*Exercise goal*
From the data below, copy exactly the lines that lie between the one holding "Identify the click" and the one holding "Принимаю (745, 2468)", including both, and nothing more.

*Data section*
· · · · ·

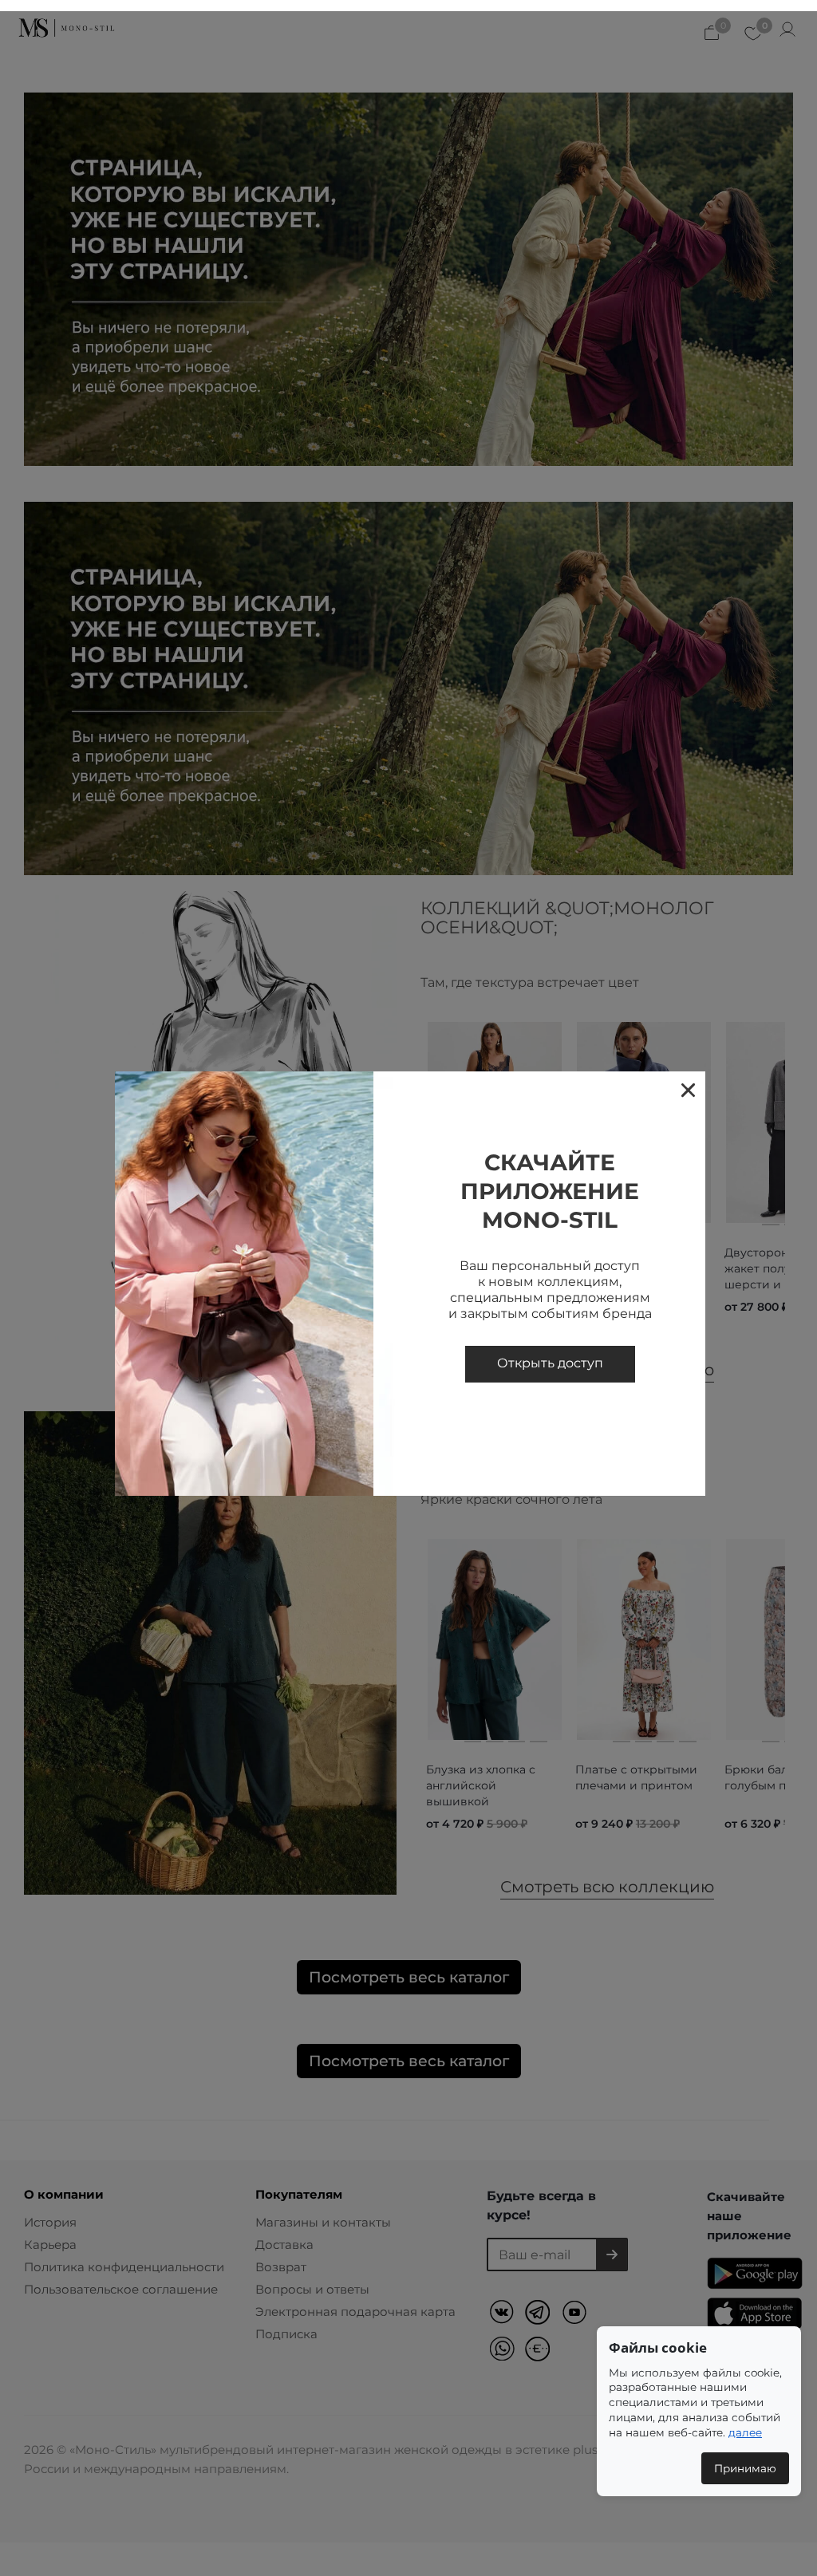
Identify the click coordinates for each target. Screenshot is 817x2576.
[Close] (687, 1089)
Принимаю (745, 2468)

· · · · ·

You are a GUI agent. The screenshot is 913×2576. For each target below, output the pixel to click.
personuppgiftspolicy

· · · · ·

*Exercise output*
Identify the click coordinates for each target. Screenshot is 817x2576.
[Close] (687, 1089)
Принимаю (745, 2468)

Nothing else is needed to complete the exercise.